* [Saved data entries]
● ● ● ●
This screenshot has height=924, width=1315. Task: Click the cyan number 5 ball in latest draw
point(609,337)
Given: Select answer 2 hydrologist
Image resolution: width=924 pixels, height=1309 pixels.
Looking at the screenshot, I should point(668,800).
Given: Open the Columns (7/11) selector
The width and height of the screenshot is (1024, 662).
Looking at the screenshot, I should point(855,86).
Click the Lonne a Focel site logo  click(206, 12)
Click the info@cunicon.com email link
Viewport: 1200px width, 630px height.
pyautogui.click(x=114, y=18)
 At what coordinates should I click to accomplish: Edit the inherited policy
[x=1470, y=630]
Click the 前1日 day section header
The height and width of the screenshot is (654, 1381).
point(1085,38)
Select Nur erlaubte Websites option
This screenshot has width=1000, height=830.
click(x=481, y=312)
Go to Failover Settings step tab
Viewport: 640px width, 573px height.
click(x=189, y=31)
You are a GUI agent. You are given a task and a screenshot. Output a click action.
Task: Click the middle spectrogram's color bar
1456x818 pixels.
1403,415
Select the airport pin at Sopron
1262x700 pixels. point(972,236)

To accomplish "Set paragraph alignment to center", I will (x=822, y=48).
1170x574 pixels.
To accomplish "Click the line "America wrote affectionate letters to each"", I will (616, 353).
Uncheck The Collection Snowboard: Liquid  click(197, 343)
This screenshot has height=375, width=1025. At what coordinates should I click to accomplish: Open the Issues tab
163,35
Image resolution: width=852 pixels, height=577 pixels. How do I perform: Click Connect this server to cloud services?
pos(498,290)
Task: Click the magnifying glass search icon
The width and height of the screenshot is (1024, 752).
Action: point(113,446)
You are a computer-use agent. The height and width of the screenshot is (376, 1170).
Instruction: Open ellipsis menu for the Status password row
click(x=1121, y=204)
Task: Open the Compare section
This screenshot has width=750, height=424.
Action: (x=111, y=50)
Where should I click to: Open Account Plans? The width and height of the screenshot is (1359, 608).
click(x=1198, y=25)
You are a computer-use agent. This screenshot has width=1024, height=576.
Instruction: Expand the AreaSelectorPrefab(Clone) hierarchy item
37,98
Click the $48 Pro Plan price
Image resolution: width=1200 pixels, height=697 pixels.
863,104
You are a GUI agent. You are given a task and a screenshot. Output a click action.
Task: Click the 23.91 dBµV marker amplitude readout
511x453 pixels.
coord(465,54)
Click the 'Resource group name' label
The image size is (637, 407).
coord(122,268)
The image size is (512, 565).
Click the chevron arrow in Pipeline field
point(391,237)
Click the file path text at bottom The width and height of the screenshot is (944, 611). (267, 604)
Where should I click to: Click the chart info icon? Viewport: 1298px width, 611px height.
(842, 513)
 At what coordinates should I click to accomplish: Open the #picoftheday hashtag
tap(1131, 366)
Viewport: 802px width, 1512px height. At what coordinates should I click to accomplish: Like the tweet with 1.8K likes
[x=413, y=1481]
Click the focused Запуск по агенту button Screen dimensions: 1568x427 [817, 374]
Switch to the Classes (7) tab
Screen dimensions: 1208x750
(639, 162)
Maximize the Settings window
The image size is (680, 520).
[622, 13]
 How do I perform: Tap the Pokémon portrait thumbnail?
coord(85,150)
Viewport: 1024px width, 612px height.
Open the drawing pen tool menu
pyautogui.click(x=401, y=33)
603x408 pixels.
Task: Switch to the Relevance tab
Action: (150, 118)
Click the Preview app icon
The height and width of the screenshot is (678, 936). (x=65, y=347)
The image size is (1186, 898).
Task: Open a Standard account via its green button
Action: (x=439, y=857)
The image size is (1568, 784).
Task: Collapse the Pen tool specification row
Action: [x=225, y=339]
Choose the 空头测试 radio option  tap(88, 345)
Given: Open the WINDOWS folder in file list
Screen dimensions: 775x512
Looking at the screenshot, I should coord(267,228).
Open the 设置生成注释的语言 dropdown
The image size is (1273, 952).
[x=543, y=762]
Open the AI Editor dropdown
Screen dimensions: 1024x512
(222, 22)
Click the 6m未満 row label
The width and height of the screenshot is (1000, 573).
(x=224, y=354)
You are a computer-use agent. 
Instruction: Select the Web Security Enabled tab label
● ● ● ●
* [What is needed]
Copy every line of the data above in which the string "will" appears.

* [Response below]
To accomplish "Set paragraph alignment to center", I will (x=822, y=48).
To accomplish "Click the line "America wrote affectionate letters to each"", I will (616, 353).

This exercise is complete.